_記述問題_.
「信濃鶴」を醸す長生社の本文を、最後の文のあとから書き継ぎなさい。

:: 本文 ::

「信濃鶴 純米吟醸49名田造(なたぞう)」同じく「55頑卓(がんたく)」「60田皐(でんこう)」といった風格のある名前のお酒がならぶ長生社。実はここは知る人ぞ知る、純米蔵から純米吟醸蔵へとステップアップした蔵なのです。
1920年に誕生した銘酒「信濃鶴」
歴史を感じさせる蔵では蒸し上がった酒米をスコップで掘り出し布に包んで持ち上げ、真っ白な湯気と共に蔵人が2人組になって木の階段を駆け上がっていきます…。蒸米を運んでいるのは麹室(こうじむろ)。大事な仕込みの一工程です。神聖な、けれど蔵人にとっては日常の世界。
長生社は、地元の米と水にこだわり、100年以上「信濃鶴」を醸してきました。1883(明治16)年、創業者・北原久次郎氏が兵庫県の灘で修業後「田澤酒店」を創業し、「天竜正宗」という酒を造っていたといいます。
その後、1920(大正9)年には、周辺のいくつかの蔵が集まって酒造株式会社長生社を設立。このとき東広島の加茂鶴酒造の指導を受けてその蔵を参考に自分たちの仕込蔵を建設したことから、鶴の一文字をもらって酒を「信濃鶴」と名付けたそうです。以来「信濃鶴」は、駒ヶ根の地酒として多くの人に愛されてきました。
20年前に純米蔵として全量を純米酒に
日本酒の消費量は1973(昭和47)年ごろをピークに、右肩下がりの一途をたどります。「苦しい状況下で、日本酒の原点に帰ろうと思いました。地元の人たちに米と水だけで造る本来の酒を飲んでもらいたい。その思いから純米酒に生き残りをかけました」と語るのは、蔵元兼杜氏の北原岳志さんです。清水の舞台から飛び降りる覚悟だったといいます。
父である4代目蔵元の久爾(ひさじ)さんに反対されながらも、少しずつ純米酒に移行する準備をはじめ、2001(平成13)年には、全国で5番目、信州で初めて純米酒だけを造る純米蔵としてスタートを切りました。

:::
:: データ部 ::

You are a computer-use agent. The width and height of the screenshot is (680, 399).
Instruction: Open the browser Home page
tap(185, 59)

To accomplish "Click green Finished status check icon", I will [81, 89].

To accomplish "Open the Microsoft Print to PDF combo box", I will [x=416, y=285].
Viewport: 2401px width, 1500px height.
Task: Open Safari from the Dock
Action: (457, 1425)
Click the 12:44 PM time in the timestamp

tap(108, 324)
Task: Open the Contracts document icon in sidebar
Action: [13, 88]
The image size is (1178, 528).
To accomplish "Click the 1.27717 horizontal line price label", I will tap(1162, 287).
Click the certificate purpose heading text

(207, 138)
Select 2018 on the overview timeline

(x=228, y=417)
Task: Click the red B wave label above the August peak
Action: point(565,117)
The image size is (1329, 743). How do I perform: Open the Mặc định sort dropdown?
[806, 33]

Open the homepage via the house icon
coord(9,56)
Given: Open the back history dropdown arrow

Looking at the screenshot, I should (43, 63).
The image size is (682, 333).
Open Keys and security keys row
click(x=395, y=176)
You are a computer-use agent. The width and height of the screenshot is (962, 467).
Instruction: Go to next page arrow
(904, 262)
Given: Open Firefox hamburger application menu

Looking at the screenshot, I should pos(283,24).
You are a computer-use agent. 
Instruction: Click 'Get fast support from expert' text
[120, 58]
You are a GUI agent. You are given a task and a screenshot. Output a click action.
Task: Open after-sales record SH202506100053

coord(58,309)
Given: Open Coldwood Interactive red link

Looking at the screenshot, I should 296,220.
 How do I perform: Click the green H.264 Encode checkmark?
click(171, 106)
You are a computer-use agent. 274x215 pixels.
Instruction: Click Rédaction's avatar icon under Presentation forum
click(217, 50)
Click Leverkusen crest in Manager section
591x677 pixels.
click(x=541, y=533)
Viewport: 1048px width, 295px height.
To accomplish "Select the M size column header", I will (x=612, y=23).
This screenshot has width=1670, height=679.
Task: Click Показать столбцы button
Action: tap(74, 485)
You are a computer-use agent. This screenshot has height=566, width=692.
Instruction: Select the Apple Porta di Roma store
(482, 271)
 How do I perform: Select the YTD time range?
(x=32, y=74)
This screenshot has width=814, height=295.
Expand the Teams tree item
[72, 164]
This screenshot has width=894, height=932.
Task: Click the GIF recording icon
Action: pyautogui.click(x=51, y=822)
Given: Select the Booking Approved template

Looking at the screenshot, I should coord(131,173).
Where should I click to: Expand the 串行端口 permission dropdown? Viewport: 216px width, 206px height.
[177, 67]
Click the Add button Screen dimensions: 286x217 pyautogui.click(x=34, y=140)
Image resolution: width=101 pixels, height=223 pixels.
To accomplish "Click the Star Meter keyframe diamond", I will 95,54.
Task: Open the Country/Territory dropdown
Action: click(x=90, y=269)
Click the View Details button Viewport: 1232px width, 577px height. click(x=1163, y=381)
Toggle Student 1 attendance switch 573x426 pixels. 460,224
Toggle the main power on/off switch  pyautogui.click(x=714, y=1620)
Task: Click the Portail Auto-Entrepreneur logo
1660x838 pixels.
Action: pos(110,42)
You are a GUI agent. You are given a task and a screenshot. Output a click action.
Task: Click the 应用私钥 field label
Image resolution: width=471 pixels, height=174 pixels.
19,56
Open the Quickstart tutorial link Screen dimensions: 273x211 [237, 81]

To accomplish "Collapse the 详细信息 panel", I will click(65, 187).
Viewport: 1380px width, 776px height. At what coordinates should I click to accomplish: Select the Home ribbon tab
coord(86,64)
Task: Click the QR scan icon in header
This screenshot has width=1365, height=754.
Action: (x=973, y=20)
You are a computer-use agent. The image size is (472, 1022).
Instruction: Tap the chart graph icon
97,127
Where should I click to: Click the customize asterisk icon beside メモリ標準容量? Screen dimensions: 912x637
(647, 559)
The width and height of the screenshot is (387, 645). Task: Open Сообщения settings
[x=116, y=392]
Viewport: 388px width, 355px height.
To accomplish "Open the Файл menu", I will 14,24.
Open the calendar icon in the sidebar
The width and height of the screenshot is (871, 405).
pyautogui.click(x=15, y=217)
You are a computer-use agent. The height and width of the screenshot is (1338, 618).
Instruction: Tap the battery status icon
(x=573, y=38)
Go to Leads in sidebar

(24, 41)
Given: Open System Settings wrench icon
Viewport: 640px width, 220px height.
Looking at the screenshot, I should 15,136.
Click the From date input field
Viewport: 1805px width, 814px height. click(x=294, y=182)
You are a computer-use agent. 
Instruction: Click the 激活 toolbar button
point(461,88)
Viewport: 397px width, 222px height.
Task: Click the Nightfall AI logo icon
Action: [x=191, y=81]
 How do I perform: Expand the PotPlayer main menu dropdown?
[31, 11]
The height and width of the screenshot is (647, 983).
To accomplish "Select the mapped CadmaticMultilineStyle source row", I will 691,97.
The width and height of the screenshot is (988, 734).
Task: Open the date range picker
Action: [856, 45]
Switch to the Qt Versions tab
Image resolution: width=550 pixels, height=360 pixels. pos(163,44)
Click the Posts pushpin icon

:::

_問題の解答_.
「味が変わった」「お燗には向いていない」といわれることもあったそうです。一時期は売り上げが減少するものの、地元で応援してくれる人たちや新しいファンに支えられ、そのおいしさは全国に知られるようになりました。
純米蔵から純米吟醸蔵へ、さらなるステップアップ
「信濃鶴」誕生100年を迎えた2020(令和2)年にこれまで醸してきた純米、特別純米、大吟醸を一新。3種類の純米吟醸酒を誕生させました。そしてラベルには「信濃鶴」の文字のほか、商品の区別をするため「名田造(なたぞう)」「頑卓(がんたく)」「田皐(でんこう)」と先代たちを表す名前がつけられたのです。
「純米吟醸酒はちょっと高級で、地元よりも東京の方が売れるというイメージがありますが、こういう高品質なものを地元のために造って、手頃な値段で提供したい。それが町づくりの一助になればいいなあという大きな野望があるんです」と蔵元。地元の人に飲んでもらってこその地酒、そして地元の人が誇れる地酒を造っていきたいと熱く語ります。「だから、うちの酒は純米吟醸酒ではなく、純米吟醸地酒でやっていきます」
長い歴史の中で、純米酒へと見事な変化をとげた駒ヶ根の地酒「信濃鶴」は、純米吟醸地酒として新たな一歩を踏み出しました。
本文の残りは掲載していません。